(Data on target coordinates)

####################

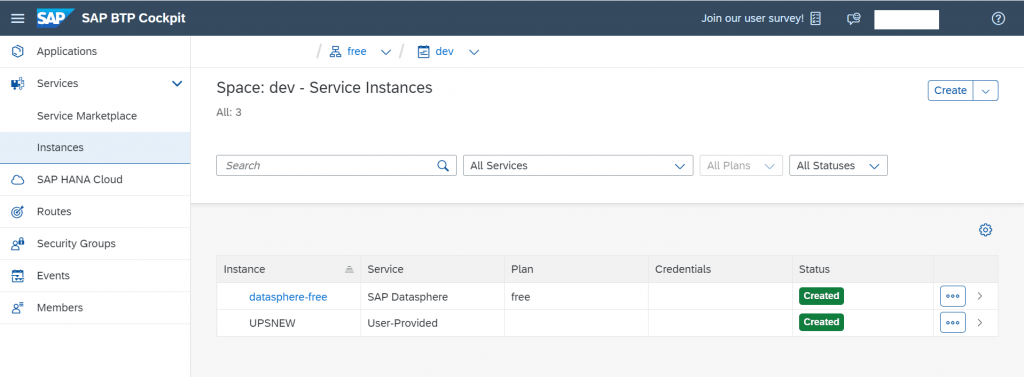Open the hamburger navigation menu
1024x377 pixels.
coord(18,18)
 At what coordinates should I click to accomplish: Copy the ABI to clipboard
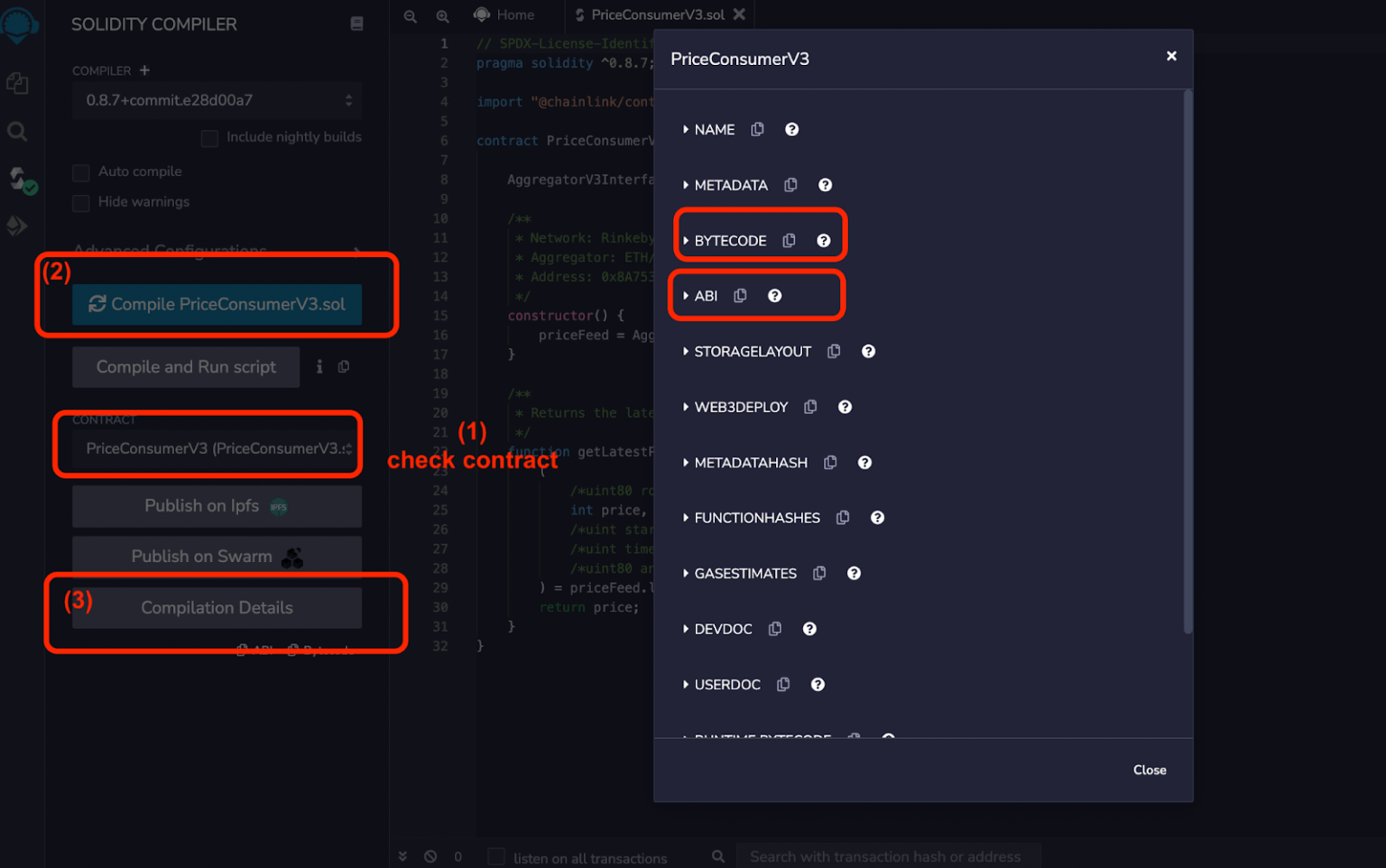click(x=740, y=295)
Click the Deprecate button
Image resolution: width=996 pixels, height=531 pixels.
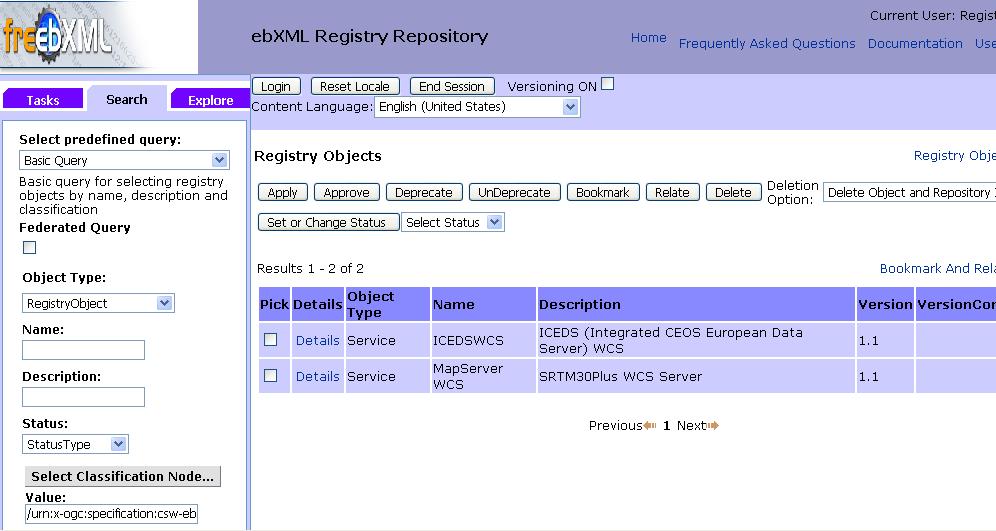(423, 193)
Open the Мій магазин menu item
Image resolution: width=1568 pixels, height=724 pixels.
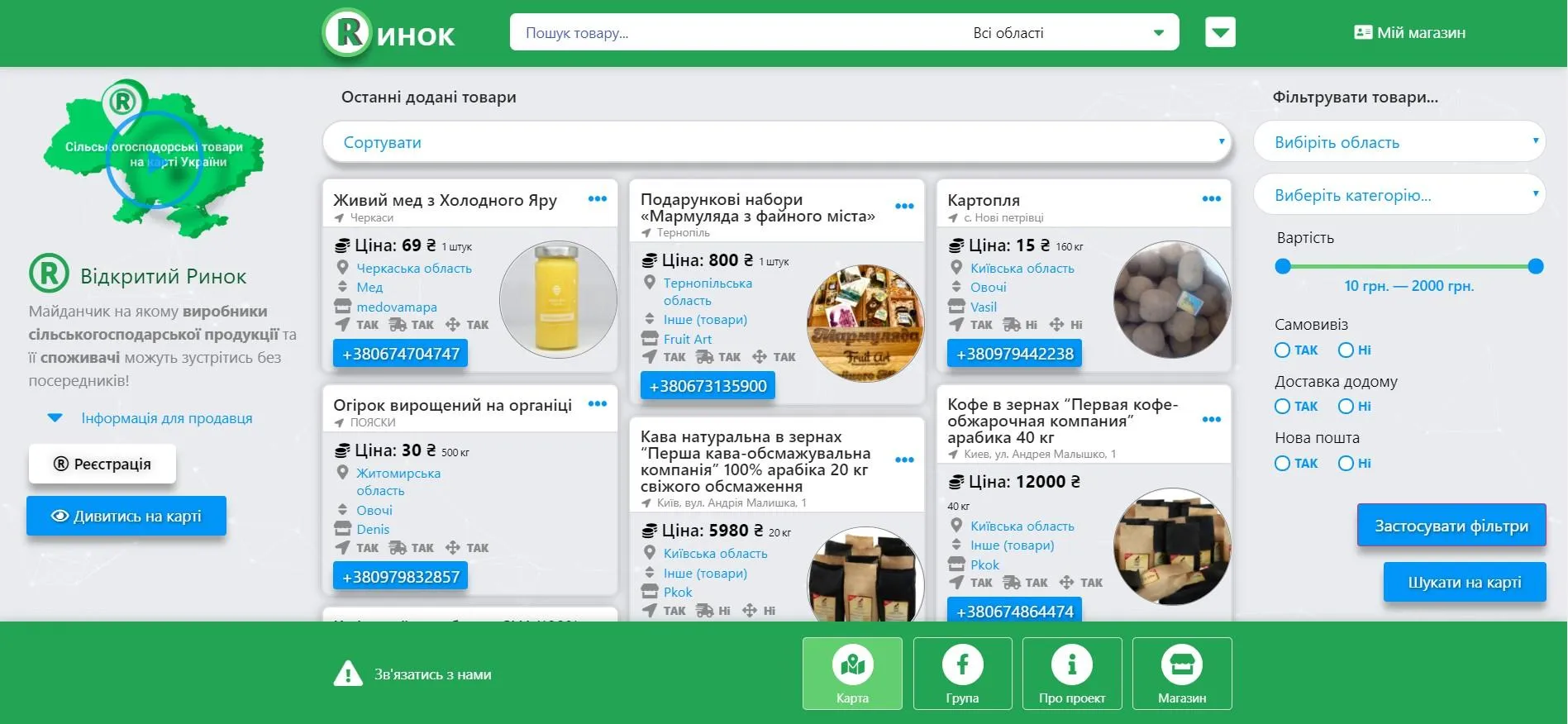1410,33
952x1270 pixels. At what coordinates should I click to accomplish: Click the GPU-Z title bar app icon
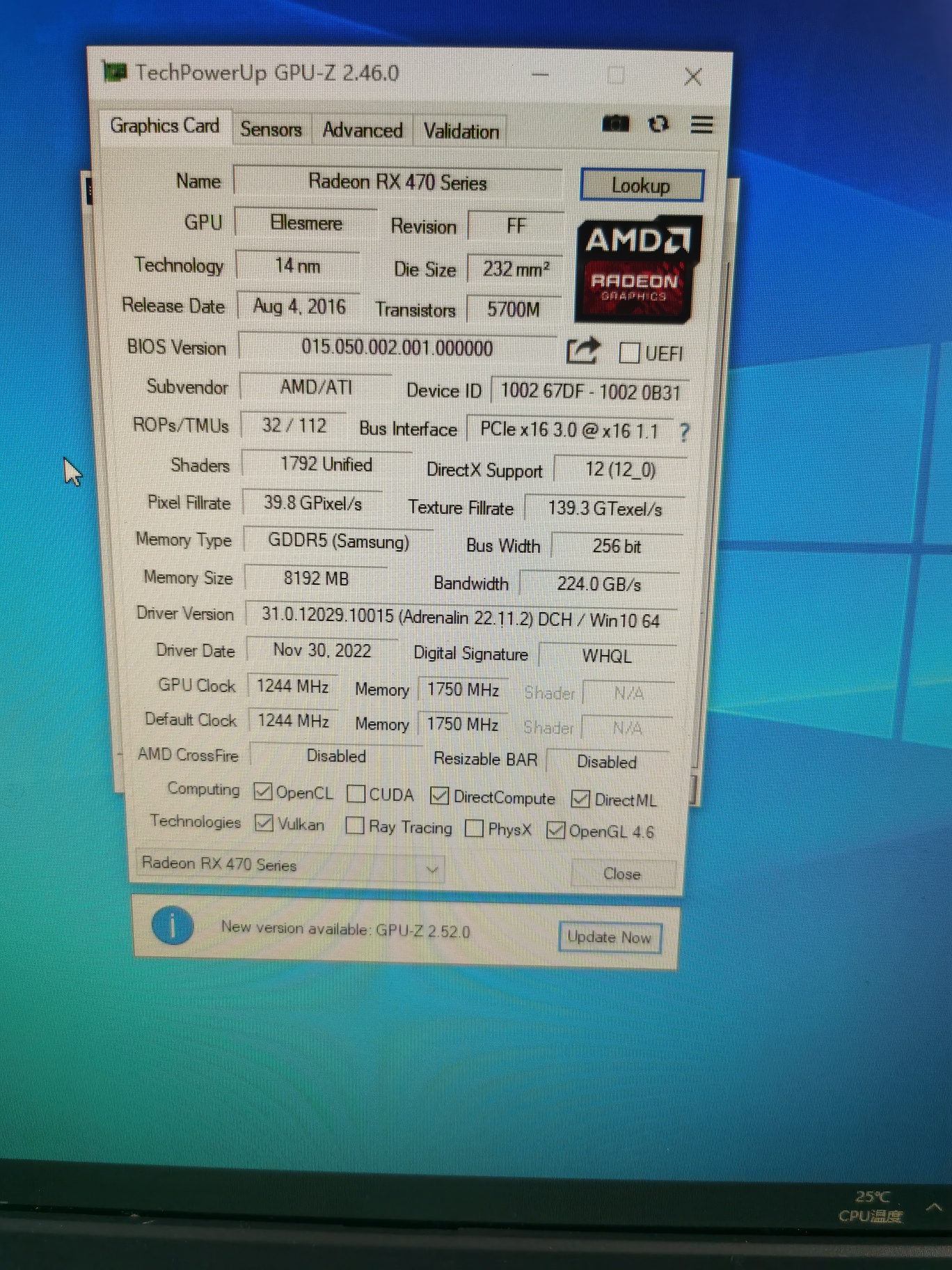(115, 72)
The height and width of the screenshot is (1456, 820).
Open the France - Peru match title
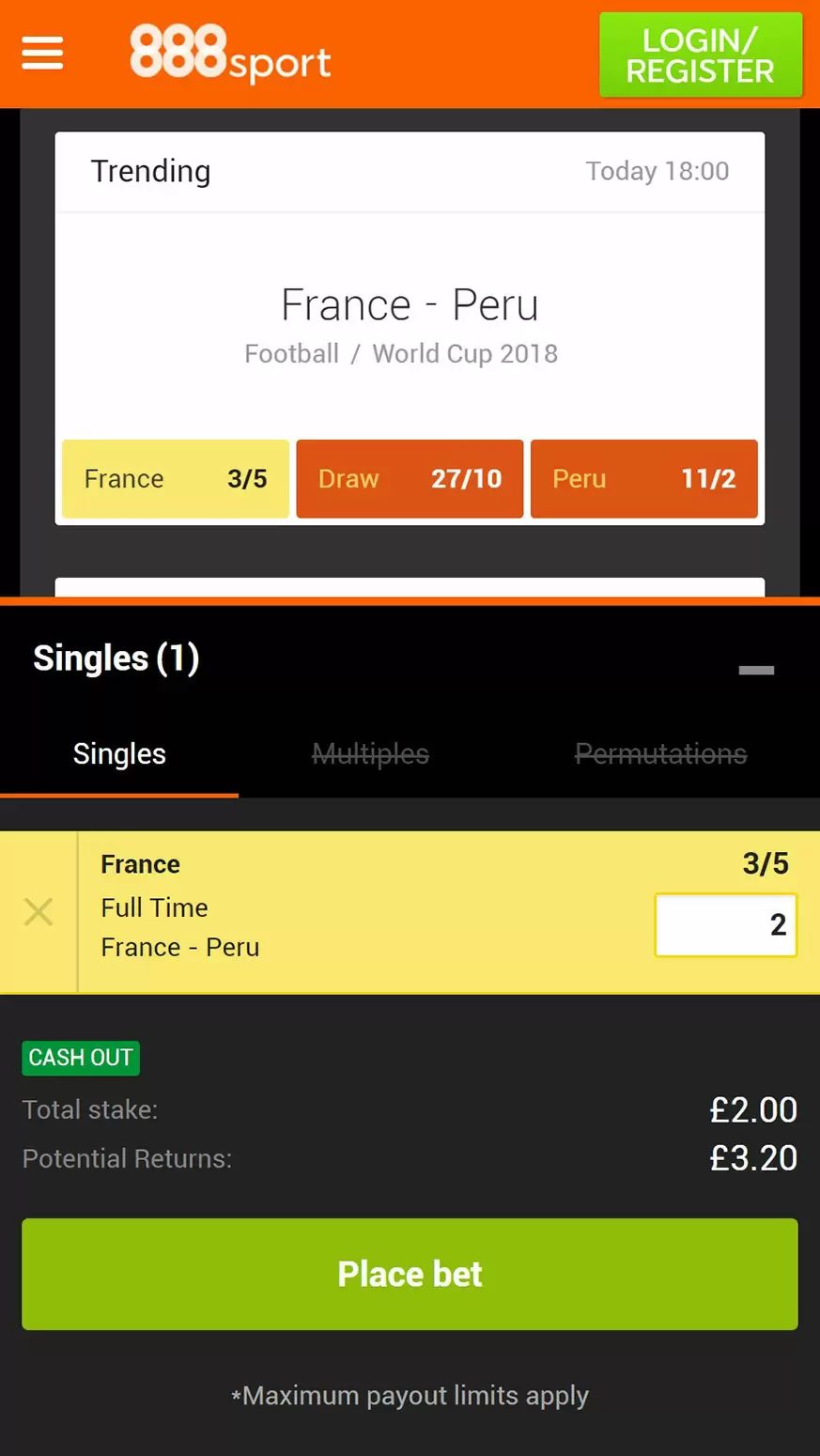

####################

**Problem details**: Print the data starting at the line that contains "At what coordinates should I click to accomplish: Copy" and ending at the end of the data, copying each line exactly and leaving out the pictures.

**Problem solution**:
 At what coordinates should I click to accomplish: Copy the ABI to clipboard
click(x=740, y=295)
Click the Deprecate button
Image resolution: width=996 pixels, height=531 pixels.
(423, 193)
Open the Мій магазин menu item
Image resolution: width=1568 pixels, height=724 pixels.
1410,33
952x1270 pixels. At what coordinates should I click to accomplish: Click the GPU-Z title bar app icon
(115, 72)
The height and width of the screenshot is (1456, 820).
Open the France - Peru match title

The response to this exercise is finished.